Lady McBeth ou encore Emma Bovary, les comparaisons littéraires ne manquent pas pour inspirer Katherine, héroïne du dernier film de William Oldroyd, lui-même adaptaté du roman russe Lady Macbeth du district de Mtsensk de Nikolai Leskov. Comme Emma, Katherine (Florence Pugh) s’ennuie dans sa campagne, liée par les chaînes du mariage avec un homme qu’elle n’aime pas. Et comme Lady McBeth, elle va orchestrer sa libération, jusqu’à céder à la folie meurtrière.

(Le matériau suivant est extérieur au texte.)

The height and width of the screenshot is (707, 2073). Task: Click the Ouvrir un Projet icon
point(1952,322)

Le personnage est porté par une interprète magistrale : sphinx féminin, Florence Pugh irradie d’énergie contenue, de sensualité maîtrisée. Avec cette intrusion tonitruante du charnel, The Young Lady rappelle également la lady Chatterley de D.H. Lawrence. Comme elle, Katherine rejette les conventions ternes, veut sentir le vent dans ses cheveux, mange, marche, prend un amant. Une grande partie du film la représente au lit, dormant ou faisant l’amour, abandonnant symboliquement sa chemise de nuit boutonnée jusqu’au cou pour se prélasser nue dans les draps.

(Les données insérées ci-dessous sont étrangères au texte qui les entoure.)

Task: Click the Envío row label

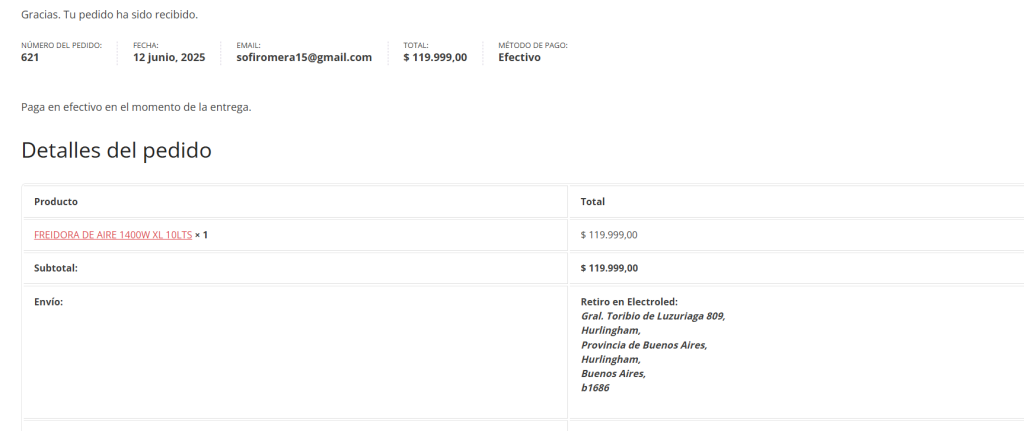Action: pyautogui.click(x=48, y=301)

Pulsion de vie, pulsion meurtrière. On est stupéfait de voir jusqu’où cette femme est prête à aller pour conquérir sa liberté. William Oldroyd souligne l’ombre plutôt que la lumière chez ses personnages. De personnage opprimé et sympathique, Catherine devient bourreau. La bourgeoisie rurale est dépeinte comme une galerie de pantins cruels. La morale est aussi terriblement pragmatique : ce n’est ni le mal, ni le bien qui sont récompensés, mais simplement l’audace et la prise de risque.
The Young Lady profite de plans épurés d’une grande beauté visuelle, composés comme des tableaux. L’épure touche aussi le sonore, à travers la quasi-absence de musique et la grande simplicité des dialogues. Certaines scènes sont superbes. Katherine semble flotter majestueusement dans les décors, fantôme d’un autre âge. Insoumise, affranchie, son personnage s’impose comme une référence au panthéon artistique des grandes figures féminines.